In the selection of classifiers, it is understood that in recent years, either CNN-based GNN or DNN architectures have been used. For CNN-based architectures, OpCode sequences need to be converted to images or graphics with different methods, which means extra workload. In this study, a traditional machine learning-based ensemble model is used, and no image transformation, etc., is required. After scanning the OpCode sequences, feature vectors are obtained directly. In terms of performance, the high AUC and Accuracy values obtained by JDroid are better than many studies in the literature.
Conclusion
Today, many researchers are investigating how to stop the rapid growth of Android malware and how to detect it with an effective and efficient classifier. In this study, JDroid, an innovative method that is not affected by obfuscation and uses OpCode sequences for Android malware detection, is proposed. JDroid treats Dalvik OpCodes and Java bytecode sequences as a hybrid and classifies them with an ensemble model. Considering two different OpCode sequences as a hybrid allows the distinguishing aspects of the features from both methods to be used effectively and provides more semantic features about the application. The effectiveness of the model was evaluated by testing with an application pool containing Drebin, Genome, MalDroid2020, CICInvesAndMal2019, and Omer datasets, and 14 thousand applications. Thus, it was shown that the proposed model is robust against applications from different application datasets and has no data dependency. As a result of many comparative tests and analyses carried out by taking into account the factors affecting the model performance, 98.6% accuracy and 99.6% AUC values obtained confirm the effectiveness of JDroid and provide a solid start for future studies.

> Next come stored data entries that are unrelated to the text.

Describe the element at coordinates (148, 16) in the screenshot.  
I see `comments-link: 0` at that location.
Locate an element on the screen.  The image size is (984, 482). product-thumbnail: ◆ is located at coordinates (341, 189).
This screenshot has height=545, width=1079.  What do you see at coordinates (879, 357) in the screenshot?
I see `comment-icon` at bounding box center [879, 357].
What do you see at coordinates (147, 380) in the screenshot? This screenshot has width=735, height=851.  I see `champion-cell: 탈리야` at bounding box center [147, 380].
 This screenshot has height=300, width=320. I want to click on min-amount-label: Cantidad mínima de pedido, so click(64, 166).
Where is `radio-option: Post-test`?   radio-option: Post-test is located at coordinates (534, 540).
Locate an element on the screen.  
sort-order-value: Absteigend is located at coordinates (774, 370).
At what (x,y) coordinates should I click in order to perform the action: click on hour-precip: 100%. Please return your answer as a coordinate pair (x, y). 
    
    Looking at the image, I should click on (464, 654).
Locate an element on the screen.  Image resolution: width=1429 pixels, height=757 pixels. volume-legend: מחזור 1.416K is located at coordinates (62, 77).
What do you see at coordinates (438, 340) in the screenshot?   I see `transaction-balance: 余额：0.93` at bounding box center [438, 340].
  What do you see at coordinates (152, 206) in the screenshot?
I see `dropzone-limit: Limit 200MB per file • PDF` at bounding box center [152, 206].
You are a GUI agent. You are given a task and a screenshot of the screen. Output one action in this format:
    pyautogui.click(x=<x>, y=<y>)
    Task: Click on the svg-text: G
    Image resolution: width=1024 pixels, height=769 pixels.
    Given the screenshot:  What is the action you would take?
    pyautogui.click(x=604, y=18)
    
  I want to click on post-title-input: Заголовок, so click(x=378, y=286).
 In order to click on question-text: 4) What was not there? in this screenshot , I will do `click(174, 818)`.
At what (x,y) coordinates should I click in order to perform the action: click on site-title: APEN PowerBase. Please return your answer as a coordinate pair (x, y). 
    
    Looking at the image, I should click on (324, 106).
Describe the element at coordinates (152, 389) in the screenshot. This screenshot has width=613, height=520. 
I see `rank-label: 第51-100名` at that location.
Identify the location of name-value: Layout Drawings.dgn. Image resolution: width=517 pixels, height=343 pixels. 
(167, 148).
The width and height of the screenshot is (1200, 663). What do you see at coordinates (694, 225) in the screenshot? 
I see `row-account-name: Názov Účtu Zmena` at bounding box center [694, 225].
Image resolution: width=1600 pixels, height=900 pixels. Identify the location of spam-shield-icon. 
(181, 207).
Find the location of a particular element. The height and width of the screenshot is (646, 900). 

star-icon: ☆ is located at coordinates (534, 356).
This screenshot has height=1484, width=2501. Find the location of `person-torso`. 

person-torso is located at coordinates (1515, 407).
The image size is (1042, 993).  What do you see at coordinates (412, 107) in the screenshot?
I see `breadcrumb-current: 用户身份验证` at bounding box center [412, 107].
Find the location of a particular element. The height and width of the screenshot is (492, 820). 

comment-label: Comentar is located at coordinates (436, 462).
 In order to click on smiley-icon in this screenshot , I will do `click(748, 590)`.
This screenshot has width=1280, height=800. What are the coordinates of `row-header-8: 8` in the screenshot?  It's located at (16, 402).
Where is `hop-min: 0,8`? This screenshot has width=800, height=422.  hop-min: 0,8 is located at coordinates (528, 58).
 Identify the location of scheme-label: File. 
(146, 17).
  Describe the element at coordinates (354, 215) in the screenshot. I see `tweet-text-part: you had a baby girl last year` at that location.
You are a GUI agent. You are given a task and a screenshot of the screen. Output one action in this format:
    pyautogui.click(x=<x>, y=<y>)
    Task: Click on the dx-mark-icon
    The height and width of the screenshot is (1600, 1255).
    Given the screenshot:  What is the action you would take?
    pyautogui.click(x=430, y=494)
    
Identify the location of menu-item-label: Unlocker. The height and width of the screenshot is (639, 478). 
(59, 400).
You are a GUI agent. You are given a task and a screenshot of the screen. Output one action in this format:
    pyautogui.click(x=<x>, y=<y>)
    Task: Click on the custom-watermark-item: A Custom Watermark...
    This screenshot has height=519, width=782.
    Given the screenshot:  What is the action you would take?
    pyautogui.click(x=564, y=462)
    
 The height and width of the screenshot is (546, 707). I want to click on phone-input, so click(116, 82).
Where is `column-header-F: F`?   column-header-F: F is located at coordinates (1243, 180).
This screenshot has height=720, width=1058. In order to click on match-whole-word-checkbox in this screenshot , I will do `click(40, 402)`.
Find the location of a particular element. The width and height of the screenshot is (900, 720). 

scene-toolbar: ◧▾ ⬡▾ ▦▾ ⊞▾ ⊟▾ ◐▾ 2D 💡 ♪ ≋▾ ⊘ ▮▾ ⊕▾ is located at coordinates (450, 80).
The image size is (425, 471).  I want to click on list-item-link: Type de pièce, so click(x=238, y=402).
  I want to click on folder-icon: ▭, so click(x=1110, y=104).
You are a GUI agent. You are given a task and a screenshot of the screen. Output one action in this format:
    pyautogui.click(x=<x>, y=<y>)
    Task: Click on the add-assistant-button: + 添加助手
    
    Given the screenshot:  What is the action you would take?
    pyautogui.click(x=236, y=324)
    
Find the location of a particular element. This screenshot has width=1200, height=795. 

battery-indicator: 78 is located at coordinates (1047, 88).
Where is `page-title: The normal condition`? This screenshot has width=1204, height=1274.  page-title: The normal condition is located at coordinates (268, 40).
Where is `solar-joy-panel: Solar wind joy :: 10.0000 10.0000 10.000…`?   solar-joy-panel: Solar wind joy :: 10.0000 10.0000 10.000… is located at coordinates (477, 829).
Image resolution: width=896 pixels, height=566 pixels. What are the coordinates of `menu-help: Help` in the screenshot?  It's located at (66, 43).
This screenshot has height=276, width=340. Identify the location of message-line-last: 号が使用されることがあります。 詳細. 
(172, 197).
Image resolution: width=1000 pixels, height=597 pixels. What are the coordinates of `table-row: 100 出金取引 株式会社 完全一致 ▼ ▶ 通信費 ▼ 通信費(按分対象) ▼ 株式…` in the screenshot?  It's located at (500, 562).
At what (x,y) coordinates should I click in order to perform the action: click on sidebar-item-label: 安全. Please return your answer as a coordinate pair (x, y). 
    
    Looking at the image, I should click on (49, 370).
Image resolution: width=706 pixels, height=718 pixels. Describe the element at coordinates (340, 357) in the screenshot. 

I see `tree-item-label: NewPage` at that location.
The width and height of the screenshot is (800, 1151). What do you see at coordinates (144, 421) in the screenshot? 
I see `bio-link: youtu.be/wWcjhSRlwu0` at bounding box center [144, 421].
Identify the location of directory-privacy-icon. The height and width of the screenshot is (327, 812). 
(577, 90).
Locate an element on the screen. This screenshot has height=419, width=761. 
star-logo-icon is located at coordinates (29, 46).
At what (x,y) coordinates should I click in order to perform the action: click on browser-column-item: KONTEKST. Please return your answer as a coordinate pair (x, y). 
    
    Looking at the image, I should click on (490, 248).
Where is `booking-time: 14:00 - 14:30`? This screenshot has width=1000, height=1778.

In the future, it is planned to work on the constraints given in the 4.4 limitations section. The focus will be on optimizing results and classifier design—the tests will be performed with a larger dataset containing more applications. In addition, with the increase in the number of examples in problem-solving, studies will be carried out on classification with deep learning models. Additionally, designing more complex and technical models with multiple layers that work on a divide-and-conquer basis will be tried in the future. Thus, while higher performances will be achieved, more efficient models will be created.